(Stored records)
%%

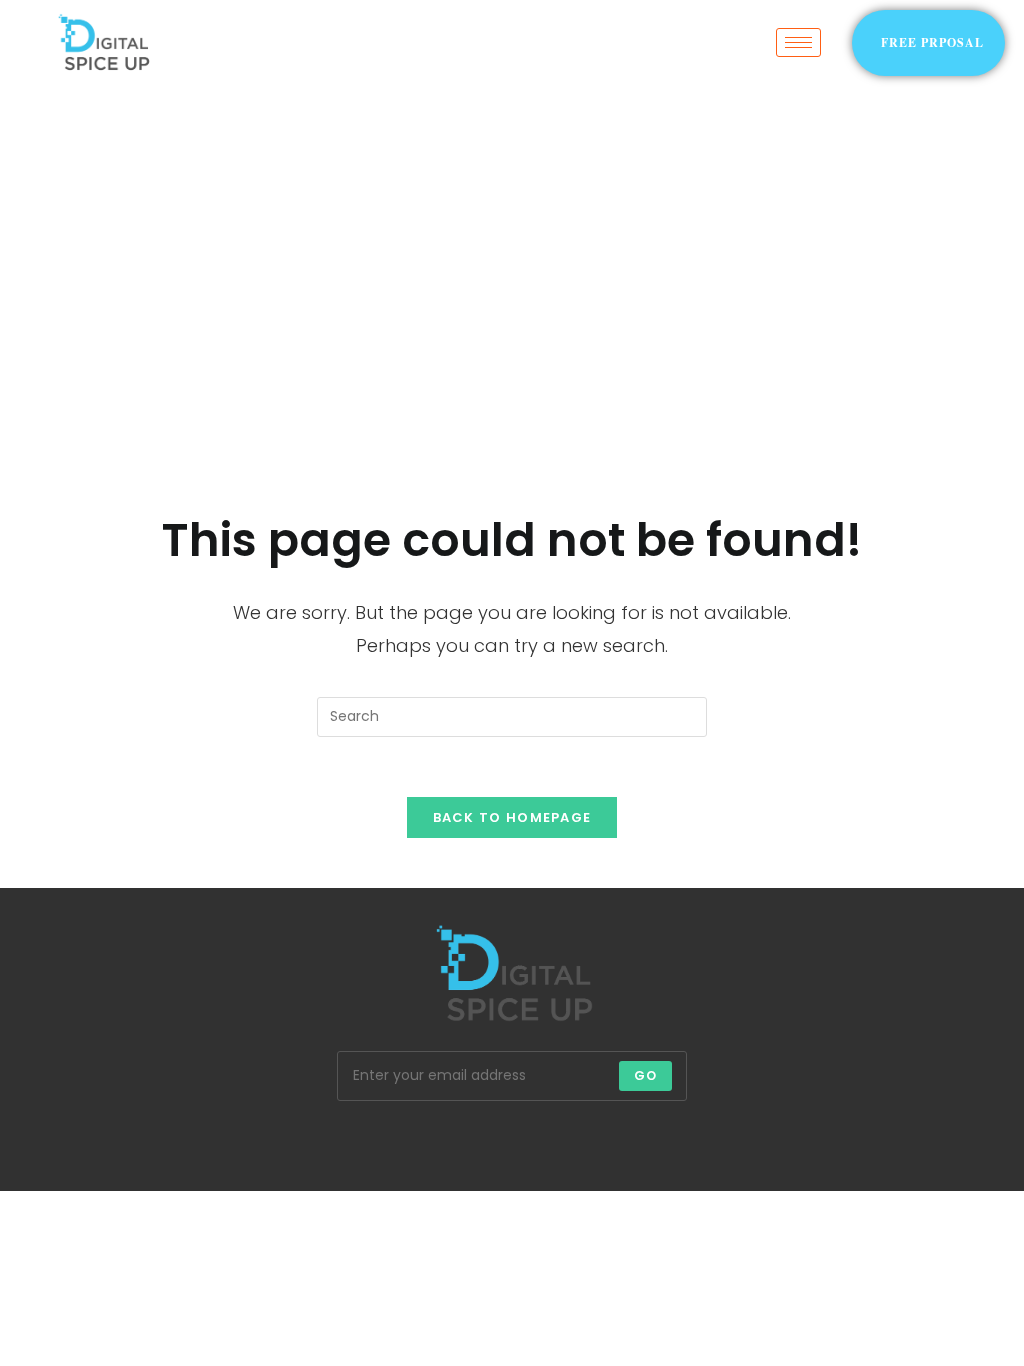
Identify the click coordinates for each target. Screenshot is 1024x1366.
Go (645, 1075)
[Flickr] (560, 1141)
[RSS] (704, 1141)
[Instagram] (416, 1141)
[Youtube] (656, 1141)
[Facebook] (368, 1141)
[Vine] (608, 1141)
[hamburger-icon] (798, 42)
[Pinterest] (512, 1141)
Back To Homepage (512, 817)
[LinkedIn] (464, 1141)
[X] (320, 1141)
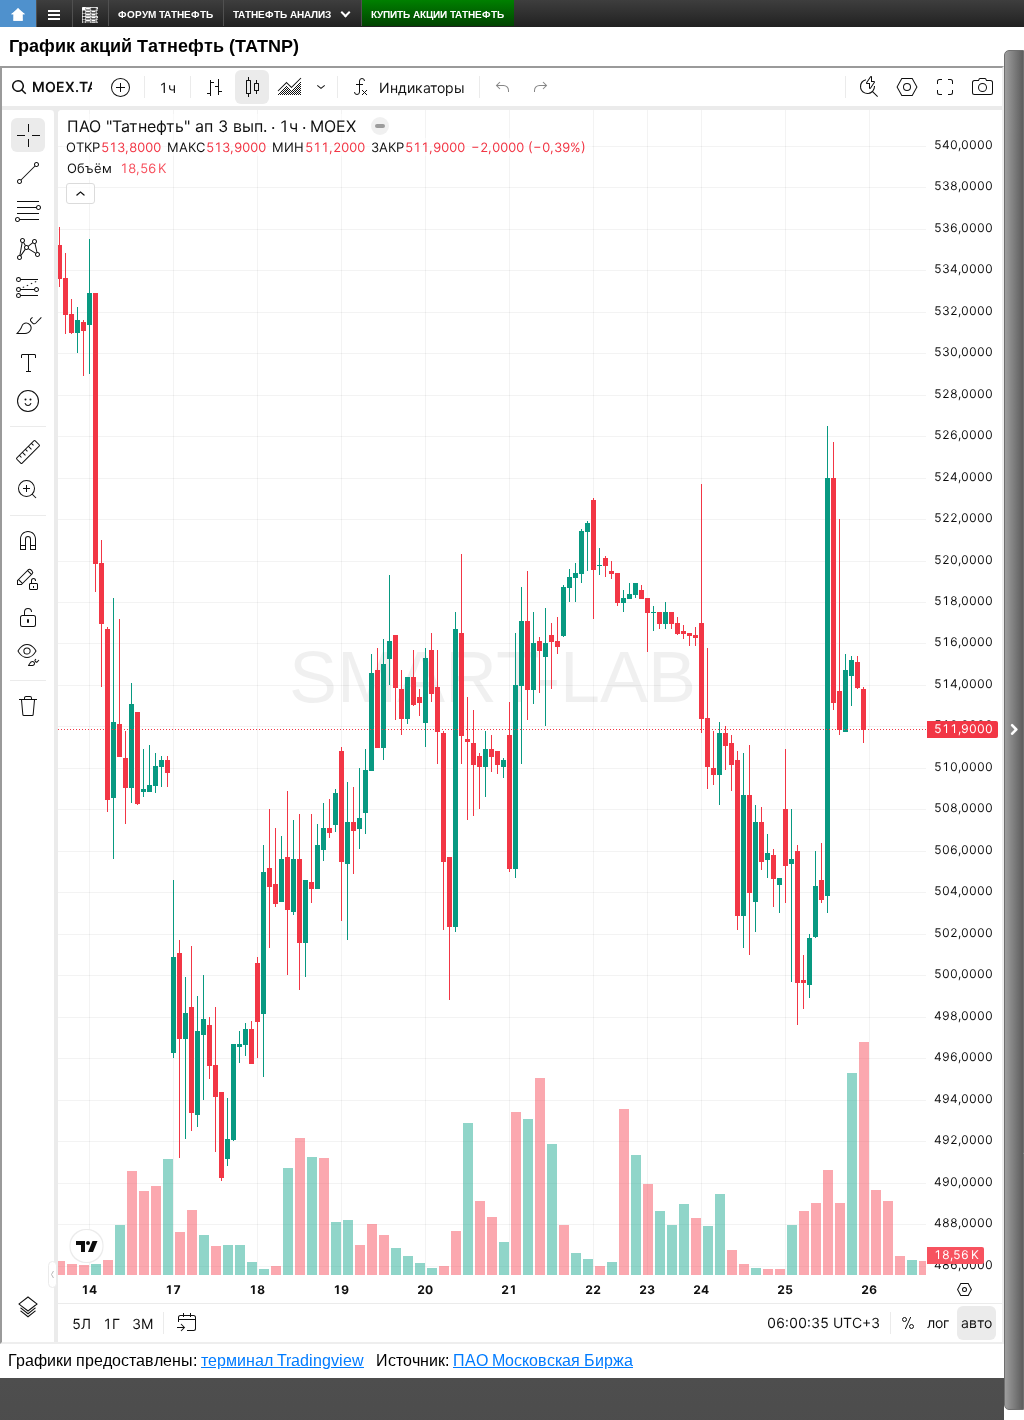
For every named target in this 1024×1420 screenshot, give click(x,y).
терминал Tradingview (282, 1360)
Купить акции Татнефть (437, 14)
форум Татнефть (165, 14)
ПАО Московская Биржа (543, 1360)
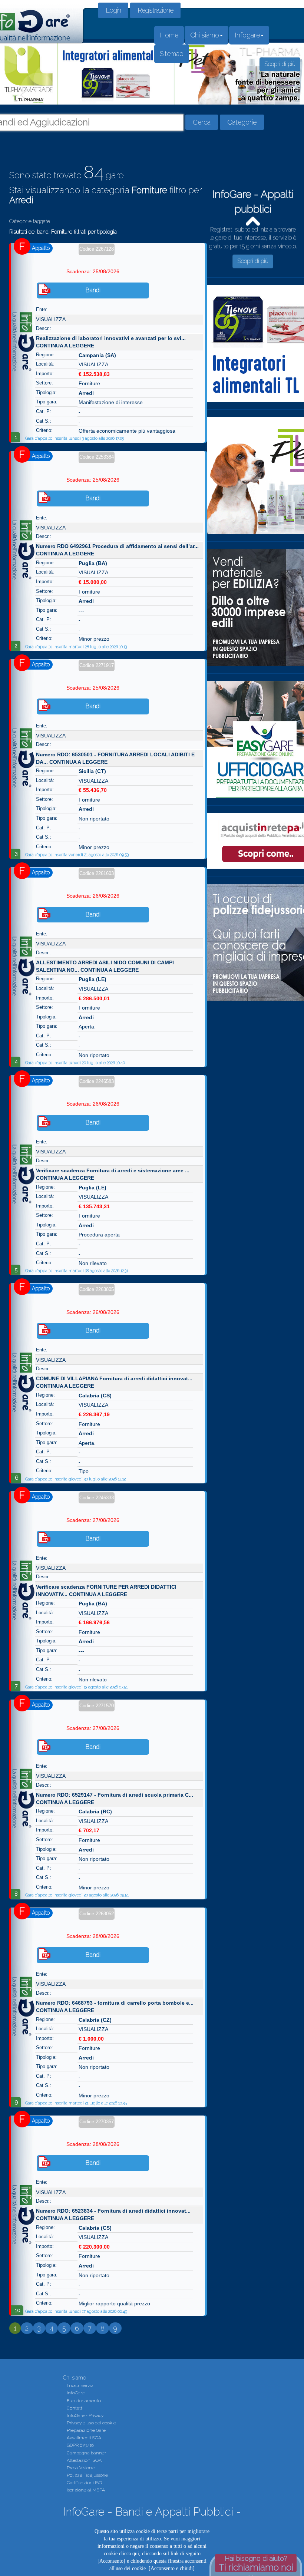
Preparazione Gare (86, 2430)
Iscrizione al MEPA (86, 2490)
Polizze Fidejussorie (87, 2475)
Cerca (202, 122)
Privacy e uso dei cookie (91, 2422)
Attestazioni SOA (84, 2460)
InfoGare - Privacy (85, 2415)
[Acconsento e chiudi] (172, 2568)
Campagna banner (86, 2453)
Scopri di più (252, 254)
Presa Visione (81, 2467)
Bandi (93, 290)
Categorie (242, 122)
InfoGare (76, 2392)
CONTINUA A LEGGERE (65, 346)
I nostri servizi (81, 2385)
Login (113, 10)
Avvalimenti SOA (84, 2437)
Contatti (75, 2408)
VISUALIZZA (51, 319)
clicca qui (129, 2553)
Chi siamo (204, 35)
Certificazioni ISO (84, 2482)
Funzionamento (84, 2400)
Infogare (247, 35)
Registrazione (155, 10)
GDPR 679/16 (80, 2445)
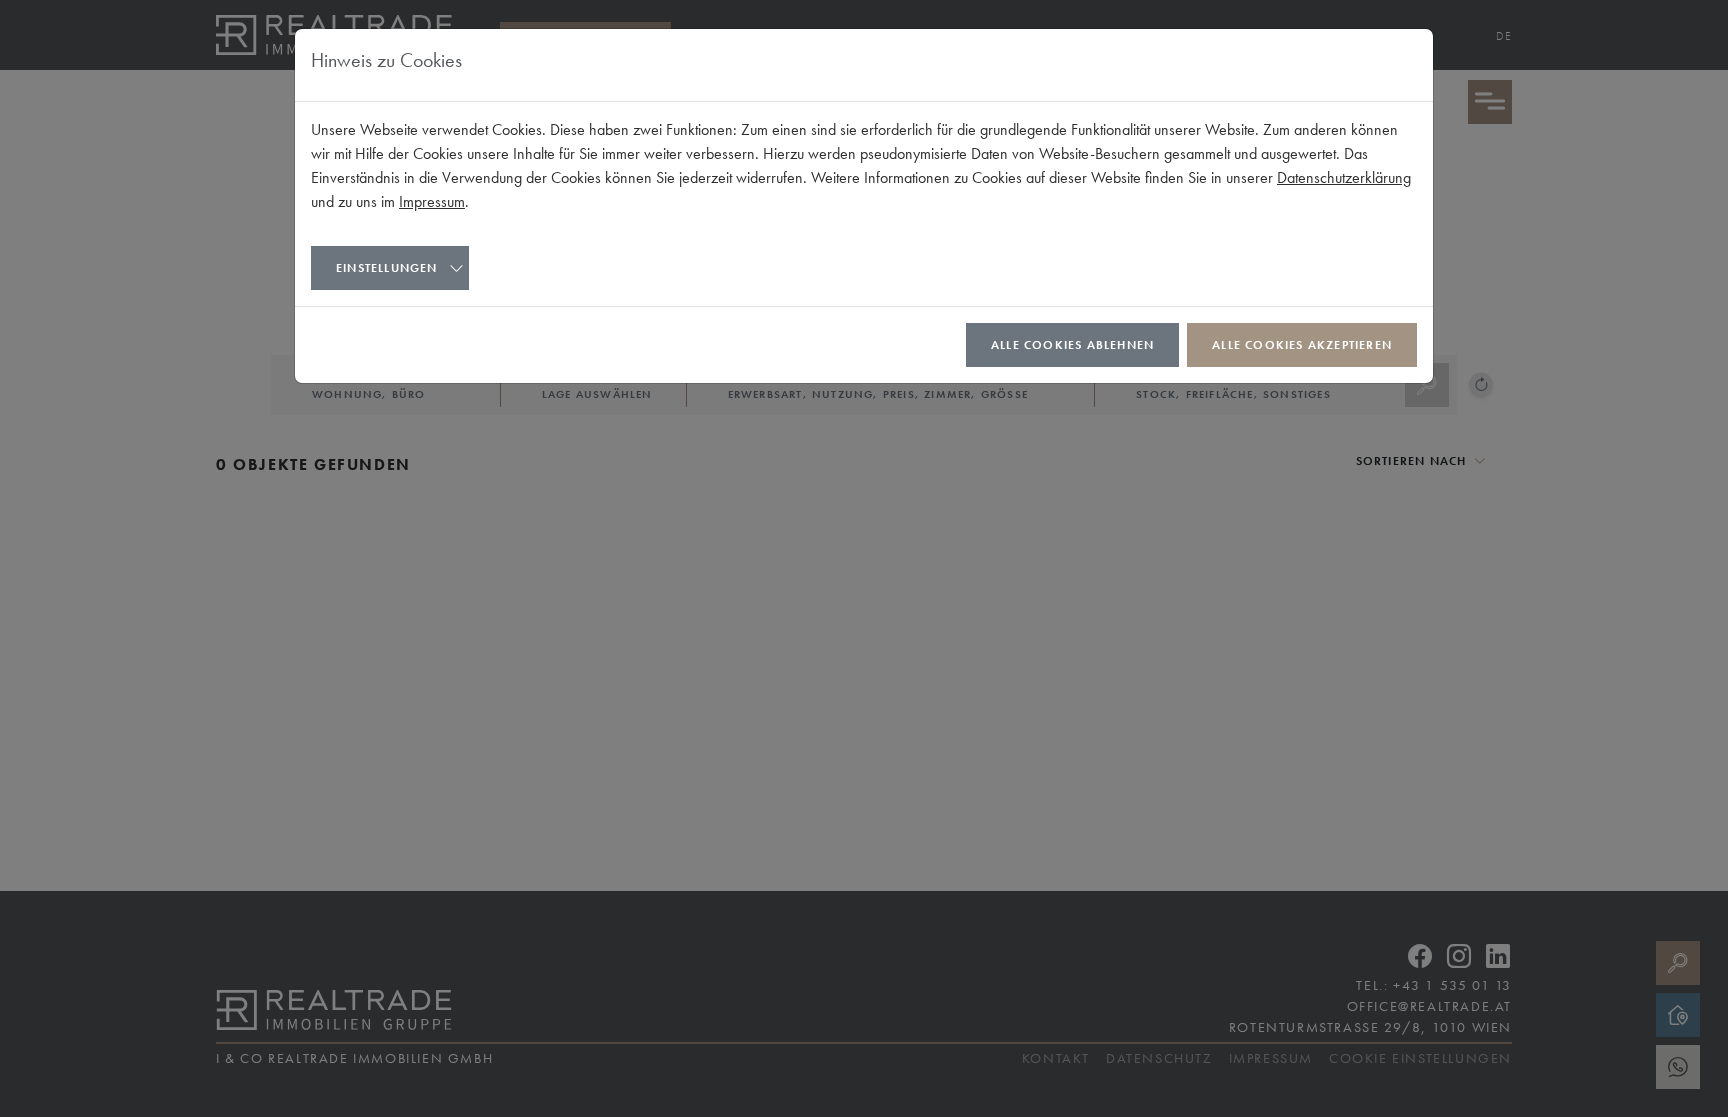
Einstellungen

%%

» **ACTION ITEM**:
Look above for the line containing "clicca qui (129, 2553)", then retype it and each line after it to the end of the records, exactly and without pictures.

» **YOUR RESPONSE**:
clicca qui (129, 2553)
Chi siamo (204, 35)
Certificazioni ISO (84, 2482)
Funzionamento (84, 2400)
Infogare (247, 35)
Registrazione (155, 10)
GDPR 679/16 (80, 2445)
Einstellungen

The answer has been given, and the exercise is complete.